=== SELECTED PASSAGE ===
= Beginning of Section =

The appending() context buffers writes to avoid many decompressing and recompressing cycles when writing chunks smaller than the compressed tile size.

Adding and removing columns

insert_column() and delete_column() rewrite the table’s schema in place. Insert can append, or position the new column by index or relative to an existing column:

hdu.insert_column("mag", np.zeros(len(hdu), dtype="f4"))
hdu.insert_column("z", np.zeros(len(hdu), dtype="f4"),
                  after="mag")
hdu.insert_column("flag2", np.zeros(len(hdu), dtype="i4"),
                  position=0)        # at the start

hdu.delete_column("flag2")
hdu.delete_column(-1)                # by index; negative wraps

Both work on VLA columns too; see below.

Variable-length columns

VLA (variable-length array) columns store a different-length ndarray per row. Declare them at create time with the sidecar var_dtypes={col: inner_dtype} (the numpy field stays as Object dtype):

dtype = np.dtype([("id", "i4"), ("samples", "O")])
data = np.empty(3, dtype=dtype)
data["id"] = [10, 20, 30]
data["samples"][0] = np.array([1.0, 2.0, 3.0], dtype="f4")
data["samples"][1] = np.array([0.5], dtype="f4")
data["samples"][2] = np.array([], dtype="f4")

with rustfits.FITS("vla.fits", "w+") as fits:
    fits.write_table(data, var_dtypes={"samples": "f4"})

= End of Section =

=== QUESTIONS TO ANSWER ===
1 > Determine whether each of the following statements agrees with the passage on table columns: (a) insert_column() can place a new column relative to an existing column; (b) VLA columns are declared after the file has been created; (c) the numpy field for a VLA column remains an Object dtype. For each, answer yes or no and quote the words of the passage that settle it.
2 > Retype the portion of the passage on table columns starting at "Variable-length columns" and ending at "data = np.empty(3, dtype=dtype)".
3 > Name every column that the passage on table columns adds through a call to insert_column().

=== RECORDS SHOWN ===
= Beginning of Section =

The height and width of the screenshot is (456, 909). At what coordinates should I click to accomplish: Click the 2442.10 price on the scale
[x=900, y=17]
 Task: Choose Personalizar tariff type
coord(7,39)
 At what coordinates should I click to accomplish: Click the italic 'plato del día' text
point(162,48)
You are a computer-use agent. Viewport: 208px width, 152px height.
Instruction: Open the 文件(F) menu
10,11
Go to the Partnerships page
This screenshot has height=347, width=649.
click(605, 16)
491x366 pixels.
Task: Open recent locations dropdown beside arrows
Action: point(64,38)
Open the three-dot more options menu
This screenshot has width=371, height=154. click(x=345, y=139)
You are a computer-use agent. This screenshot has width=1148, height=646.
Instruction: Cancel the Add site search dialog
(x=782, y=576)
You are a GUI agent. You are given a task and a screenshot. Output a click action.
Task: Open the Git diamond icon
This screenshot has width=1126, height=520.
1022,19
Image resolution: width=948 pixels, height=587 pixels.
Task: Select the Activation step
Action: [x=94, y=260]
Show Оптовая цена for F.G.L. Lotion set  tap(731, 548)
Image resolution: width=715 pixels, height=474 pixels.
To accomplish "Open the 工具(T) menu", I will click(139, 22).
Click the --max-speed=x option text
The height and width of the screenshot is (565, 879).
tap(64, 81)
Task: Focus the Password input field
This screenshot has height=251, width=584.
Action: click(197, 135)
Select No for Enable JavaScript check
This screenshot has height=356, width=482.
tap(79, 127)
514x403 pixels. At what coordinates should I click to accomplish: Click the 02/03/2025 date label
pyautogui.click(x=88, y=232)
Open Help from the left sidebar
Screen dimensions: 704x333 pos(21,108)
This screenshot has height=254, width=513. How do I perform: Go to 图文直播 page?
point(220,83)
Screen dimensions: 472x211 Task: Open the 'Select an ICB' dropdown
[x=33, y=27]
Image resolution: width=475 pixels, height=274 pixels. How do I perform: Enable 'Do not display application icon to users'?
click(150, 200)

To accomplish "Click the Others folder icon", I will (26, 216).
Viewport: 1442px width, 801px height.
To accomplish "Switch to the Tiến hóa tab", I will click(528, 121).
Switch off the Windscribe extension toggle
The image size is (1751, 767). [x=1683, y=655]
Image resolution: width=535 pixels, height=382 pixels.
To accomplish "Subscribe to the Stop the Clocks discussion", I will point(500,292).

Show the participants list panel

= End of Section =

=== RESULTS FOR EACH TASK ===
1 >
(a) Yes: "Insert can append, or position the new column by index or relative to an existing column"
(b) No: "Declare them at create time with the sidecar var_dtypes={col: inner_dtype}"
(c) Yes: "the numpy field stays as Object dtype"

2 >
Variable-length columns

VLA (variable-length array) columns store a different-length ndarray per row. Declare them at create time with the sidecar var_dtypes={col: inner_dtype} (the numpy field stays as Object dtype):

dtype = np.dtype([("id", "i4"), ("samples", "O")])
data = np.empty(3, dtype=dtype)

3 > mag, z, flag2